Shifting Risks: global change and vector borne disease suitability models, Sadie Ryan
In this talk, I will highlight work from a decade of collaborations on ecophysiological models of thermal responses of mosquito borne diseases, and species distribution model approaches to understanding mosquito and tick-borne diseases, and their responses to modeled climate change on landscape. I offer this as case studies of tools in the toolbox of predicting emergence, and a platform to think about communicating these environmentally informed mapped model outcomes as ‘risk’ which speaks to decision making for prevention and intervention.
Designing predictors for extreme outbreaks in complex systems, Themis Sapsis
The recent healthcare crisis due to COVID has demonstrated the need for prediction and understanding of extreme outbreaks in complex, highly-interconnected systems. This is a relevant problem for a wide range of areas in science and engineering, all having as common dominator high-dimensionality and strong nonlinear interactions. A special challenge related to extreme events is the fact that the variables or degrees of freedom which are used as observables of an extreme event (e.g. number of hospitalizations) are not the same with the variables that constitute the "background" dynamics responsible for the eventual outbreaks (e.g. number of asymptomatic individuals). This is a common features for a plethora of complex systems such as extreme events in fluid flows, nonlinear waves, structural systems and others. I will discuss some recent ideas for the development of output-weighted Bayesian optimization tools that are specifically designed to identify the variables and associated mechanisms of the background high-dimensional dynamics, which are responsible for extreme outbreaks.

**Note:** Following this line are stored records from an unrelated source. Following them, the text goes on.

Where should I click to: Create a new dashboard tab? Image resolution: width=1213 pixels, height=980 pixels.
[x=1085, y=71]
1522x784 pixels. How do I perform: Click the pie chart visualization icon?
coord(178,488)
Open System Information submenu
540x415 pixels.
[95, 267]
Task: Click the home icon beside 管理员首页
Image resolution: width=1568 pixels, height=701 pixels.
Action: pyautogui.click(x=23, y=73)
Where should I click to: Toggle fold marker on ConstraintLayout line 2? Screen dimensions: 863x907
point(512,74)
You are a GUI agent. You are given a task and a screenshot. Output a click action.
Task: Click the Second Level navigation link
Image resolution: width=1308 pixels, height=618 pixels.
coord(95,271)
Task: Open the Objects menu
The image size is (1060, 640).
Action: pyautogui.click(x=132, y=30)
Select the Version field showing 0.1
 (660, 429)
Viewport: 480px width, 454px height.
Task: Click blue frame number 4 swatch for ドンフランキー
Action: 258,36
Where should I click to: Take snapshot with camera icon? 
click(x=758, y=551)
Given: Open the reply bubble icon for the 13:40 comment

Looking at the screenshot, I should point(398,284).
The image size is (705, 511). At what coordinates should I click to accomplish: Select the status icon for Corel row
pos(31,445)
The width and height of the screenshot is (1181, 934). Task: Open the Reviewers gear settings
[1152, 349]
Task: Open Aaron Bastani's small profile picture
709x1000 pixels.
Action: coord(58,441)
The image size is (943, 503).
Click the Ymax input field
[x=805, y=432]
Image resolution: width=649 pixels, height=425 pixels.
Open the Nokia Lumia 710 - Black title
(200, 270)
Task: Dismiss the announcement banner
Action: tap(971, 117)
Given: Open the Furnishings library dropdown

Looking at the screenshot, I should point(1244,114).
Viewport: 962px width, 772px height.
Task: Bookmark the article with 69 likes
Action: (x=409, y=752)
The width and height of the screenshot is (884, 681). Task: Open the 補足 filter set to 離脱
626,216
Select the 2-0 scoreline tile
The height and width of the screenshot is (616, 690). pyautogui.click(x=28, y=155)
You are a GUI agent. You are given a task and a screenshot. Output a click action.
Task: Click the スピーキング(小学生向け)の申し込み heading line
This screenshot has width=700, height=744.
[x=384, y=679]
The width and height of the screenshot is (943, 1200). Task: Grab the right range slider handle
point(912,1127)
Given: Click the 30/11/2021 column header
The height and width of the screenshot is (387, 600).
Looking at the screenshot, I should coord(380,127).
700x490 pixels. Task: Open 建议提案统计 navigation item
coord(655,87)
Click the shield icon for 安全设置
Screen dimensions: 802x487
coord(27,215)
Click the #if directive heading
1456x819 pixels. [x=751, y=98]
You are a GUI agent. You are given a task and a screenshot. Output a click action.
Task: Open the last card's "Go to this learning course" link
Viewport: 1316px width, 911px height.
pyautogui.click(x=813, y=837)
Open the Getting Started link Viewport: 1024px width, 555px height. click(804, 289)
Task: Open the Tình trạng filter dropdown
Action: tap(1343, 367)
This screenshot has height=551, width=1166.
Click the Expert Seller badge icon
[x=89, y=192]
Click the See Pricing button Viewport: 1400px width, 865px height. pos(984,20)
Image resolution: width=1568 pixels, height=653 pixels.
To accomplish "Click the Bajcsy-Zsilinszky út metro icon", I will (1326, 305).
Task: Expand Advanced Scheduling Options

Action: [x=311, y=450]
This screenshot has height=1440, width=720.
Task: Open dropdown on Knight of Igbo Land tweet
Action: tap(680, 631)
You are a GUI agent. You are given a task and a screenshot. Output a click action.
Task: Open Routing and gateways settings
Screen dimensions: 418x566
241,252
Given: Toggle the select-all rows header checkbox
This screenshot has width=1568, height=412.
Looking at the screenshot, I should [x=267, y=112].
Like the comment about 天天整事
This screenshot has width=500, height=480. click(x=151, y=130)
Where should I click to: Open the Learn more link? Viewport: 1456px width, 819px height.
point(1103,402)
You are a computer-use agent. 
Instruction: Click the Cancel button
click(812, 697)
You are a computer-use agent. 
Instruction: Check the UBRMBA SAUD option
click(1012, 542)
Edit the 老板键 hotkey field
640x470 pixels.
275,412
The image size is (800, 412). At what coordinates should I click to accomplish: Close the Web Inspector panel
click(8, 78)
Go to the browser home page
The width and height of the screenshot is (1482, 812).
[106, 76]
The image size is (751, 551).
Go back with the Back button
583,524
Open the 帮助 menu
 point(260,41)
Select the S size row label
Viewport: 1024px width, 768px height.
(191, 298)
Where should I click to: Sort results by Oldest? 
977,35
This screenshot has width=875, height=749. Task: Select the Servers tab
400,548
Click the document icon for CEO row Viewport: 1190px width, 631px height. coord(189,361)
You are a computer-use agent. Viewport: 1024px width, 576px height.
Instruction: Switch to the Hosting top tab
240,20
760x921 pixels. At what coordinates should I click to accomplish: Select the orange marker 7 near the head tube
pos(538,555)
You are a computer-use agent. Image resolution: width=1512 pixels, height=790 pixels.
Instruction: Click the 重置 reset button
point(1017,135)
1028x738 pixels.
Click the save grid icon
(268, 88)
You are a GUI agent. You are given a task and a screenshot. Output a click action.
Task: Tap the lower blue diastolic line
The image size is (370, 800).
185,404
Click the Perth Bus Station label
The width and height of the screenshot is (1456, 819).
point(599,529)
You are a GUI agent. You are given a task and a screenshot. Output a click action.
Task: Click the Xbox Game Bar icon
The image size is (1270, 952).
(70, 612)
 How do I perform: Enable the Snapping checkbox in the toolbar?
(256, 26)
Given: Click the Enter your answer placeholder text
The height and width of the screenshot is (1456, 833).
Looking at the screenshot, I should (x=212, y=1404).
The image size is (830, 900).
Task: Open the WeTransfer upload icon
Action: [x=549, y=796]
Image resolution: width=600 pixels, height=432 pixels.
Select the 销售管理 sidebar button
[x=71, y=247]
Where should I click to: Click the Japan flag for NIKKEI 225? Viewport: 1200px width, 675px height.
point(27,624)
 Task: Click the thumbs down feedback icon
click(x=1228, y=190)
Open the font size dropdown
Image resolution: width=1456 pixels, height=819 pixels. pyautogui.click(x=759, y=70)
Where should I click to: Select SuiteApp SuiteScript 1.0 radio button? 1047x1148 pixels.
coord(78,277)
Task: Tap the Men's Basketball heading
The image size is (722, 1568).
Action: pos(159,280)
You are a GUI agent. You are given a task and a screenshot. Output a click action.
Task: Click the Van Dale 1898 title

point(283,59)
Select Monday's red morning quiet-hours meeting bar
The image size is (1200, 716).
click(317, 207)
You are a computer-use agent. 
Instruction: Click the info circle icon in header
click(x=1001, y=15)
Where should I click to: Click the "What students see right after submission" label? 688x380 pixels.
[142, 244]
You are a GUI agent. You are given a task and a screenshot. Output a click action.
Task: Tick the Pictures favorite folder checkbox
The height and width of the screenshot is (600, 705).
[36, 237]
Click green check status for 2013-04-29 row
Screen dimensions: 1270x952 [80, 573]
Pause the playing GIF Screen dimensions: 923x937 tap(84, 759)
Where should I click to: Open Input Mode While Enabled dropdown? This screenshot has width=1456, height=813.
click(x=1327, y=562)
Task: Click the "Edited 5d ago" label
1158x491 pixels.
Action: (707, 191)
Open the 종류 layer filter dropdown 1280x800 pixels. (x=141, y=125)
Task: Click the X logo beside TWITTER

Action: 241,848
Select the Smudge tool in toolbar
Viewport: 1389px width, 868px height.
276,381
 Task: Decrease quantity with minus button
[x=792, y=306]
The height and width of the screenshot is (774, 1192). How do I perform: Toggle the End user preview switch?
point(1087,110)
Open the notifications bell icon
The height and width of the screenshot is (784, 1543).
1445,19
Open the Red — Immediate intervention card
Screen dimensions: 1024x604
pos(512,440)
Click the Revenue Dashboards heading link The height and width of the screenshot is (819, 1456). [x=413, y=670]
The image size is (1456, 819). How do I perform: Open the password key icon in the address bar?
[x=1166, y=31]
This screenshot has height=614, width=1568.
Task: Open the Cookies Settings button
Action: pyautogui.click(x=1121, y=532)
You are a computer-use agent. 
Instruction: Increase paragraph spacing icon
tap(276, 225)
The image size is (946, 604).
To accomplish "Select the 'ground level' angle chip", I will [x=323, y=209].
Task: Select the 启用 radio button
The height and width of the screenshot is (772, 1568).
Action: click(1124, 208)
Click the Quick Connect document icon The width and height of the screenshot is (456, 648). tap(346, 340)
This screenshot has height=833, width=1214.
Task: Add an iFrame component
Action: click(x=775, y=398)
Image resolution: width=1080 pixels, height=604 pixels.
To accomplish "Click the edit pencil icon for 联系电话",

Quickest Change Detection for Predicting and Monitoring Pandemics, Venu Veeravalli
The problem of efficiently detecting changes in stochastic systems and time series, often referred to as the quickest change detection (QCD) problem, arises in various branches of science and engineering. It is assumed that the observations of the system undergo a change in distribution in response to a change or disruption in the environment. The observations are obtained sequentially, and if the state changes from the normal state, then it is of interest to detect this change as soon as possible, subject to false alarm constraints, and take any necessary action in response to the change. We will present some recent results that show that the QCD approach can be used to detect the onset of a new wave of a pandemic using test positivity rate data from individual counties.
There is evidence that the emergence of a pandemic can be related to subtle (stochastic) changes in the environment, e.g., changes in pathogens, ecological interactions and human behavioral decisions. Can such changes be efficiently detected using the QCD approach so that the emergence of a pandemic threat can be predicted in a timely manner?